* [WORK INSTRUCTIONS]:
Within the listing below, how many lines hold "Given"? Reply with that number and no other text.
== == ==
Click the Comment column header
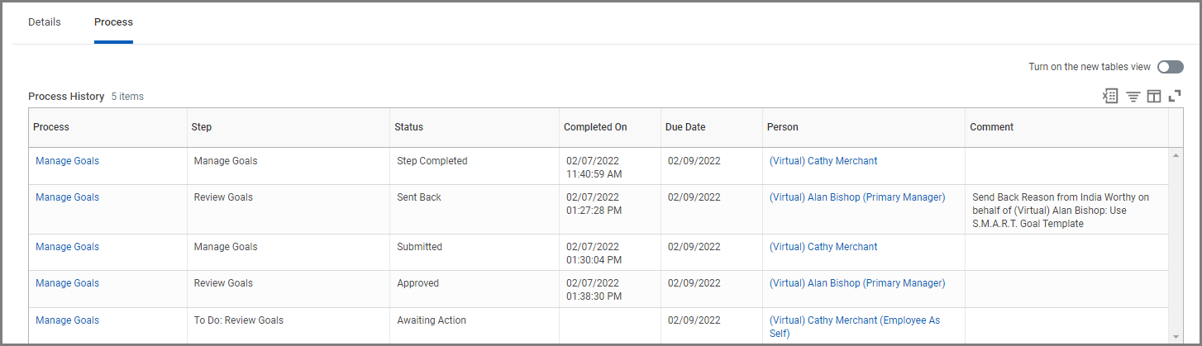click(x=991, y=127)
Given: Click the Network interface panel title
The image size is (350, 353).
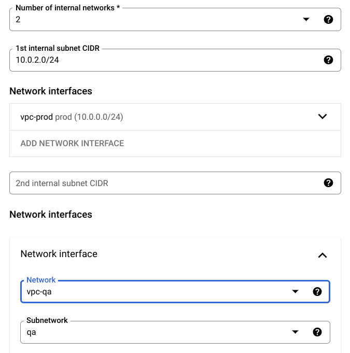Looking at the screenshot, I should [x=59, y=254].
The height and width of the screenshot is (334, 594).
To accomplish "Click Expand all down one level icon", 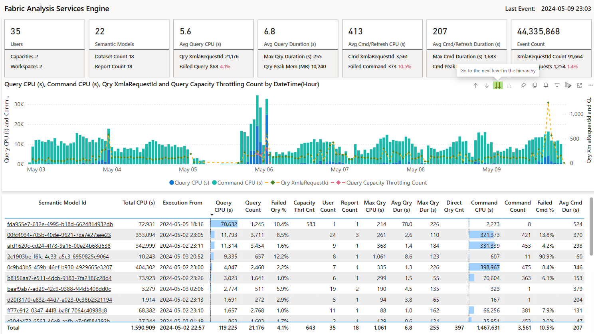I will tap(509, 85).
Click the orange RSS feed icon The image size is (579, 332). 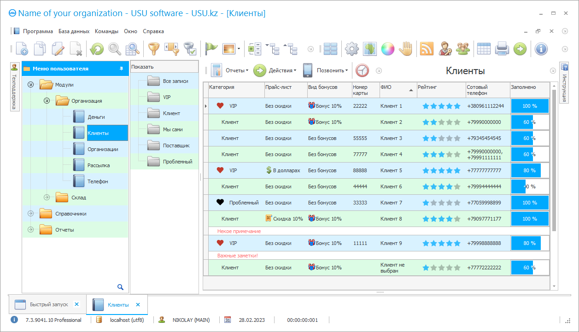(427, 48)
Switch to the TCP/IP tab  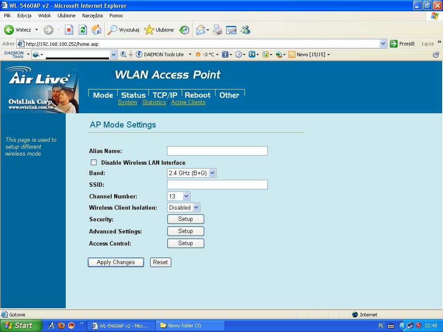coord(165,95)
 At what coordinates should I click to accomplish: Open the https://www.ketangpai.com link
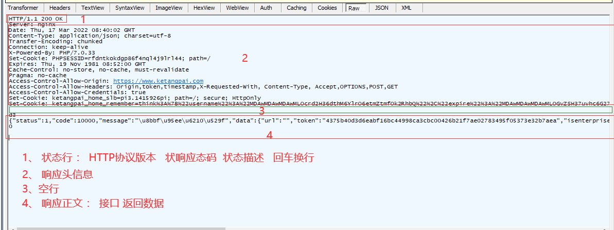(158, 81)
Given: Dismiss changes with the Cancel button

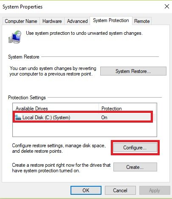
== == ==
* [SOLUTION TO THIS EXERCISE]:
2